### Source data
** START **

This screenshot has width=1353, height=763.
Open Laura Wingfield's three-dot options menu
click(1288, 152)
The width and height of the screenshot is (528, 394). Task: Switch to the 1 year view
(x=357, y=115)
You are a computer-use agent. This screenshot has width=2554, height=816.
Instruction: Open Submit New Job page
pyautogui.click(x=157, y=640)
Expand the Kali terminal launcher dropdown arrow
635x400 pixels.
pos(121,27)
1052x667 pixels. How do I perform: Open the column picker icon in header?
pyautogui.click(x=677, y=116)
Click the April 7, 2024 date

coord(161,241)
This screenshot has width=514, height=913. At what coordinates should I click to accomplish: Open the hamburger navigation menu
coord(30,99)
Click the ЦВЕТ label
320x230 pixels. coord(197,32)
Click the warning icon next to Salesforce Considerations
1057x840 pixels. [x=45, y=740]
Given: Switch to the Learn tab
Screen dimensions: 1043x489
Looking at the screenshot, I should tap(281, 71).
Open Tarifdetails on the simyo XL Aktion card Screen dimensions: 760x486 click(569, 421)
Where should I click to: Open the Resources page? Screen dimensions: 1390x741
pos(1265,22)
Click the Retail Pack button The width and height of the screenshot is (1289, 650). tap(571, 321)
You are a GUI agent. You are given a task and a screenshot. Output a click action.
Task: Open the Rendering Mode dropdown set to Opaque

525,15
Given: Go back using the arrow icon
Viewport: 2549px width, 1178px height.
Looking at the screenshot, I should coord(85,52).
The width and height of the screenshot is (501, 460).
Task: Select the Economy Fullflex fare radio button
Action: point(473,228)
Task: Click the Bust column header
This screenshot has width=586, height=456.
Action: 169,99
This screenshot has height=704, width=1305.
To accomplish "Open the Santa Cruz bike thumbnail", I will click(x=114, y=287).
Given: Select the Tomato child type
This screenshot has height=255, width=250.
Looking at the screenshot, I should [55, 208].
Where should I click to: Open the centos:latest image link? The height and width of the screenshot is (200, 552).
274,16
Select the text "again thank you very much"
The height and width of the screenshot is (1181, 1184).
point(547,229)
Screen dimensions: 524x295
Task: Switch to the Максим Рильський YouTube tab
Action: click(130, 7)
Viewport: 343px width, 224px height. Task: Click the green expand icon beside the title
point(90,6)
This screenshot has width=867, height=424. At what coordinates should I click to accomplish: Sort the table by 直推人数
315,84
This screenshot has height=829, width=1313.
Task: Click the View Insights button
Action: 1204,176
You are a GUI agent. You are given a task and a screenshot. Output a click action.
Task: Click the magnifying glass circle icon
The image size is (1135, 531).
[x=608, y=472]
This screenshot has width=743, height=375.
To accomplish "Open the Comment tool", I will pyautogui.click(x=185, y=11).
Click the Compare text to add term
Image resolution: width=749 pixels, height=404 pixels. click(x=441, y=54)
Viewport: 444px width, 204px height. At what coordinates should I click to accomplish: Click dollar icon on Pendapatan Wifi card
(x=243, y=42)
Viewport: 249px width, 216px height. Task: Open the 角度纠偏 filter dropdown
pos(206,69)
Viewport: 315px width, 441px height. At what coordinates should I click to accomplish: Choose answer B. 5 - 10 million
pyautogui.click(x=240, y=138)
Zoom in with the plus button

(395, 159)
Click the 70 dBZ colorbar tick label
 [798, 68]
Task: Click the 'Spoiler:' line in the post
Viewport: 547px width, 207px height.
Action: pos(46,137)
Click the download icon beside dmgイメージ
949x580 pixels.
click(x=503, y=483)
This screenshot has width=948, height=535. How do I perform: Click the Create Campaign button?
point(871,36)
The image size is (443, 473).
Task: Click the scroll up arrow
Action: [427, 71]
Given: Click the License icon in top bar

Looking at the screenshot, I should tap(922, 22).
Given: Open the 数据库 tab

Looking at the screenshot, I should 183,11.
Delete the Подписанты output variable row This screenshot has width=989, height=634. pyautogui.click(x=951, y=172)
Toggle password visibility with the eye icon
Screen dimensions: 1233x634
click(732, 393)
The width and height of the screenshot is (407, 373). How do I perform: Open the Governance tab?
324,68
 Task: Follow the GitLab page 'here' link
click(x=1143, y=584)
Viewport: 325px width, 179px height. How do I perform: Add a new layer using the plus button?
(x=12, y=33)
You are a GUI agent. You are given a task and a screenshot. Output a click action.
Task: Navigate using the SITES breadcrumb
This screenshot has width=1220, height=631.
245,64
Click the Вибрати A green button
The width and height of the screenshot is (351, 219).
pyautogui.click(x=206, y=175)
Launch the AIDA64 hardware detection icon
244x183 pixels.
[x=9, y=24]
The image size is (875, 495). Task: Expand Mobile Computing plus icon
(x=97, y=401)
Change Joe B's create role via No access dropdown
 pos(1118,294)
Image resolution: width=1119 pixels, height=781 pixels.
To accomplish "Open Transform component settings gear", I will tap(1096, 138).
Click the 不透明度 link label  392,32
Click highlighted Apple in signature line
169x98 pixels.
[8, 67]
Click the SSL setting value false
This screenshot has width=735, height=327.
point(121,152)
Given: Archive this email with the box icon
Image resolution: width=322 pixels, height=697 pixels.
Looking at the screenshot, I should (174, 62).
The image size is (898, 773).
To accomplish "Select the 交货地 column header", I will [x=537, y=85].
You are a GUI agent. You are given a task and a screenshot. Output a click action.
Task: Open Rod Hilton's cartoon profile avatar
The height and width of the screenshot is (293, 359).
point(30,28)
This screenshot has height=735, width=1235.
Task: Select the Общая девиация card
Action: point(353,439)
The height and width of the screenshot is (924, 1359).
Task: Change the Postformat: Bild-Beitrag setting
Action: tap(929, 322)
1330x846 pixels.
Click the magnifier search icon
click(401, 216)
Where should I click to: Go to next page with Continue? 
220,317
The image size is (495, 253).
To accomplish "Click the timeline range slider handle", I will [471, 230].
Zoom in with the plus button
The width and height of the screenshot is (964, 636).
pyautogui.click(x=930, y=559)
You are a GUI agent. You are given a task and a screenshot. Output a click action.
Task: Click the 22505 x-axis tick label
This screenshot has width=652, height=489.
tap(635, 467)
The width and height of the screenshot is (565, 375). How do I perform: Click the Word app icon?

** END **

### WHAT YOU ARE ASKED TO DO
Identify and copy every line of the source data that contains the string "tick", treating uppercase and lowercase letters as different.

### ANSWER TO THE TASK
Click the 70 dBZ colorbar tick label
Task: Click the 22505 x-axis tick label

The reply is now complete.